Sem dúvida. Com um conjunto de inspirações, fui entrando na sonoridade dos anos 80. Independentemente disso, sempre senti a necessidade de, ao lado da música, ter uma componente visual bem presente e definida. Falo em tom pessoal: gosto de ouvir uma música e transportar-me com ela. É por isso que dou muita importância ao vídeo que acompanha cada música. Aliás, há artistas com quem tenho uma grande afinidade por causa disso.

A sonoridade de Goldcobra evoca um quê de A-ha ou, pensando em nomes mais recentes, Kanvinski, por exemplo. Consegues situar o início desse gosto pelo synthpop?

Há hoje uma sonoridade que vai beber muito aos anos 80, e depois tens os verdadeiros anos 80. Penso que goldcobra seja um conjunto de ambos. Eu nasci nos anos 80 e cresci a ouvir algum pop, mas principalmente rock. Aquilo que eu comecei a apreciar em termos de música já foi no final dos anos 90 / início dos anos 2000. Em criança, ouvia muita música com os meus pais, tanto na rádio como em casa, ou nas viagens que fazíamos, sobretudo dos anos 80, e isso influenciou-me muito a entrar neste caminho do synthpop. A-ha podia ser uma boa escolha, mas a verdade é que nunca ouvi muito. Posso dar o exemplo de Duran Duran, muito presente também naquilo que os meus pais ouviam.

A componente do synthwave está muito presente. Filmes como Drive vieram também abrir este espetro de novos artistas, e a cena retro e synthwave também partiu muito daí. Não posso mentir: tudo isso inspirou-me muito a encontrar e a definir este caminho de goldcobra.
Antes de definir o nome do projeto, estava a viver fora do país e bastante afastado do que se fazia por Portugal. Quando voltei, comecei a trabalhar em goldcobra e a tomar mais atenção àquilo que se estava a fazer por cá. Nessa altura, deparei-me com Best Youth que, tenho-me vindo a aperceber, também vêm criando uma estética assim mais 80’s.

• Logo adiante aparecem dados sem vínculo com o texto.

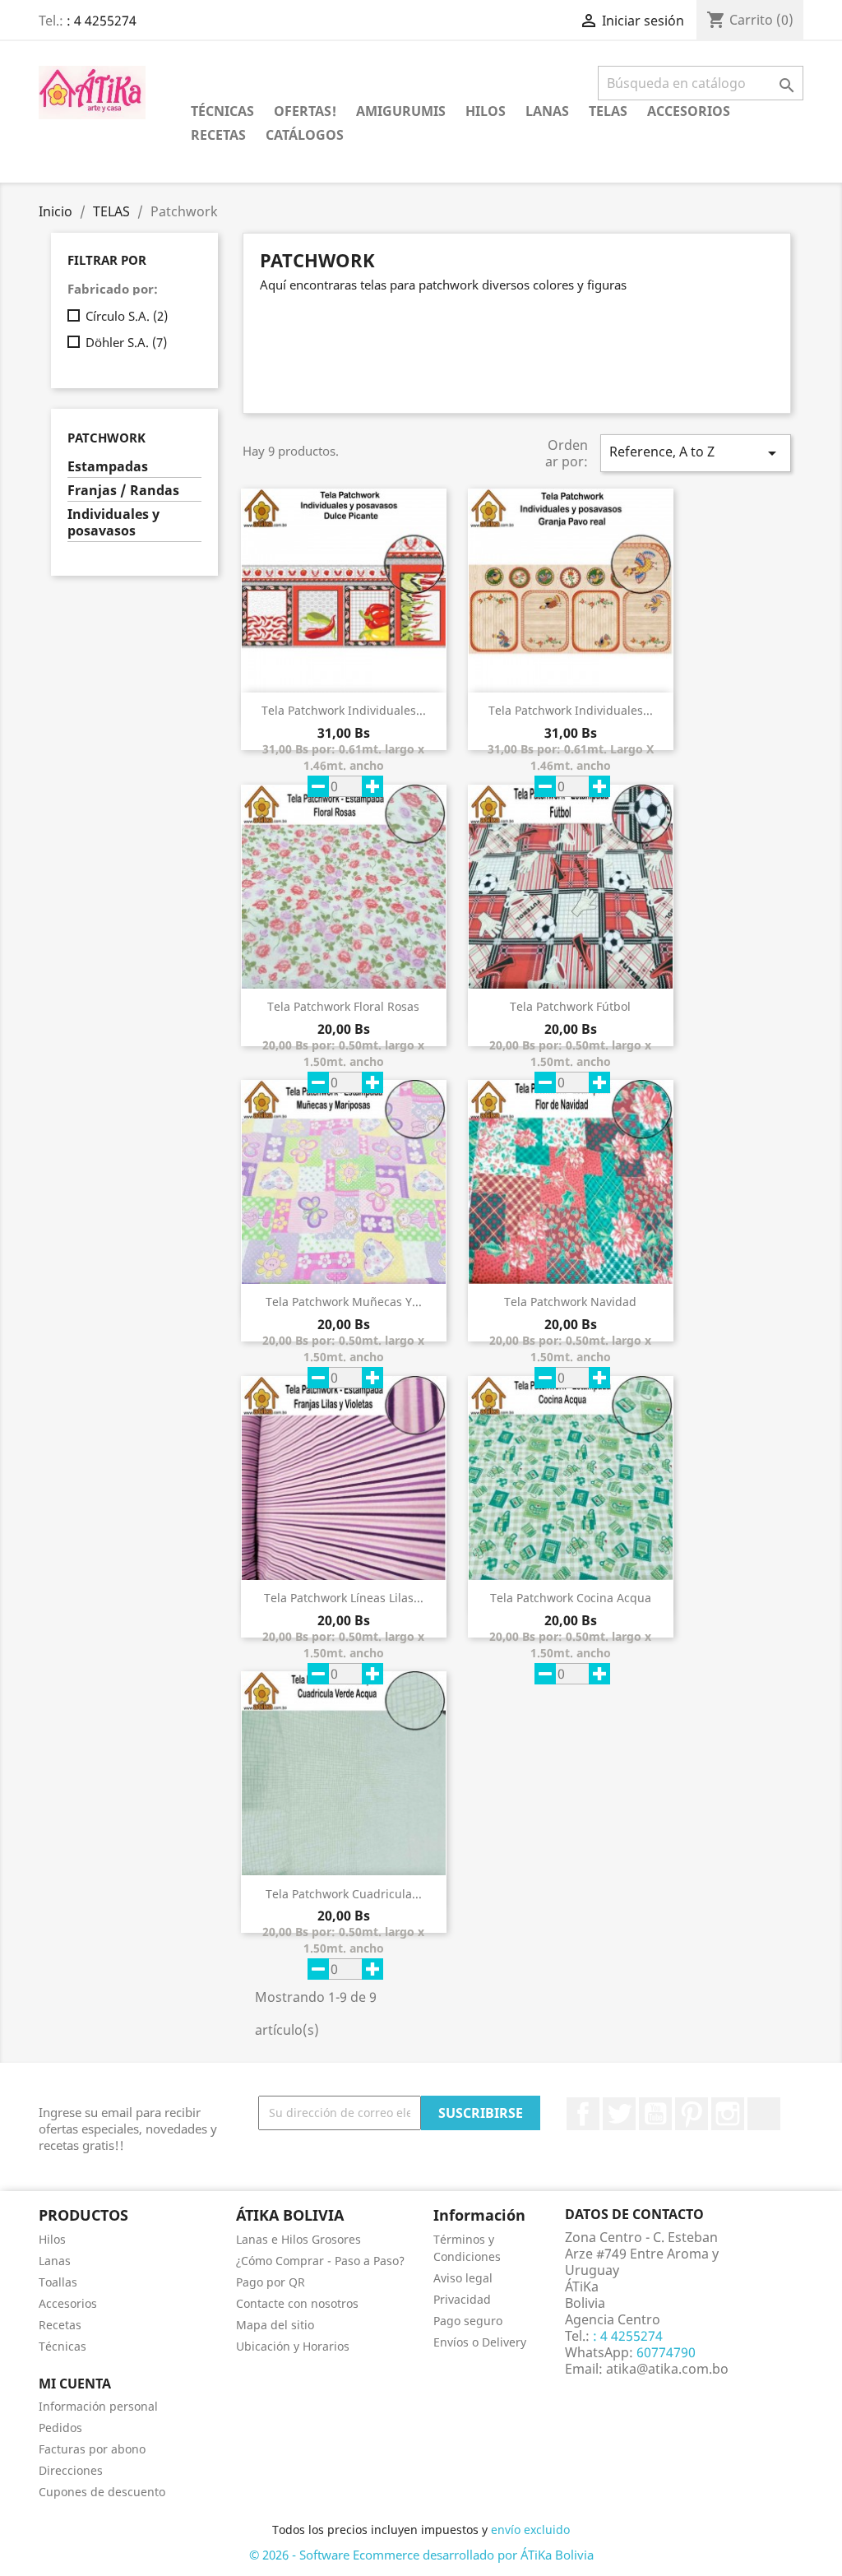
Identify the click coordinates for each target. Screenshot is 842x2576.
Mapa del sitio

Apresentaste-te oficialmente com o tema “Heartbreak Hotel [Forever Yours]”. Seguiu-se uma digressão pelo país em 2019, ano em que saiu o EP de estreia "Paris, Los Angeles”. Em 2020 foi a vez do segundo EP de originais, o “Late Night Nostalgia”. Como é que descreves a evolução da discografia de goldcobra? Há alguma coisa de particular que distinga os dois EP?

Sinto que há alterações, nem que seja pelo facto de ter trabalhado com produtores diferentes. A maior parte dos temas do EP “Paris, Los Angeles” foi composta com o Diogo Piçarra. Por isso, têm um toque pessoal do Diogo, uma estética específica. Já este último EP, o "Late Night Nostalgia", tem uma abordagem mais sombria. O interessante é que mantém-se o registo synthwave, mas cada produtor dá o seu toque pessoal, o que significa que a sonoridade vai diferir.

O importante é que a sonoridade está um pouco mais madura. Eu preciso de pensar dessa forma e de ir nesse caminho. Porque se estiver sempre no mesmo registo ou a criar da mesma forma, parece que o trabalho não cresce.

A nível de parcerias e de produtoras, com quem tens trabalhado?

Como disse há pouco, o primeiro trabalho de Goldcobra nasceu com o Diogo Piçarra. Tanto no primeiro EP como no segundo, trabalhei com Francisco Aragão e Ricardo Rosa (que compôs o tema No Ordinary Love, considerada uma das melhores canções nacionais de 2020). Tenho trabalhado com estas pessoas que já conheço bem e admiro, o que faz com que as coisas fluam mais naturalmente.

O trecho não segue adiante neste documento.